* _Problem to work on_
Every record must be given again word for word; no picture belongs in the copy.

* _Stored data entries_
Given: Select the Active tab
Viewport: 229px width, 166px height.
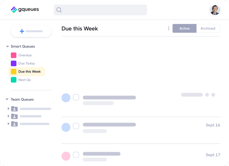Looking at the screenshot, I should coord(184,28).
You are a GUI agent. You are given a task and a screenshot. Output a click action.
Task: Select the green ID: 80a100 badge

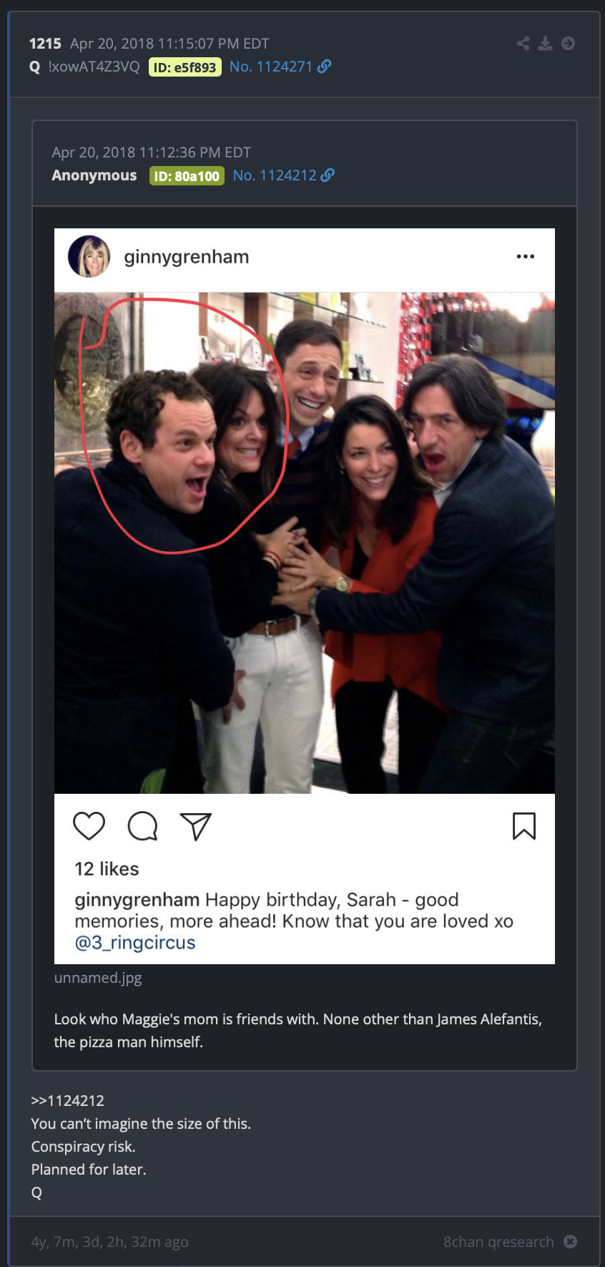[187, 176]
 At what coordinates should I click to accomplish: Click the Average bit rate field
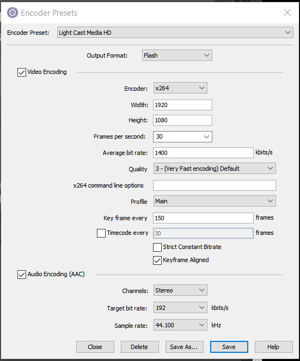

* _Solution to the exercise_
Given: Select the Active tab
Viewport: 229px width, 166px height.
Looking at the screenshot, I should coord(184,28).
You are a GUI agent. You are given a task and a screenshot. Output a click action.
Task: Select the green ID: 80a100 badge

[187, 176]
 At what coordinates should I click to accomplish: Click the Average bit rate field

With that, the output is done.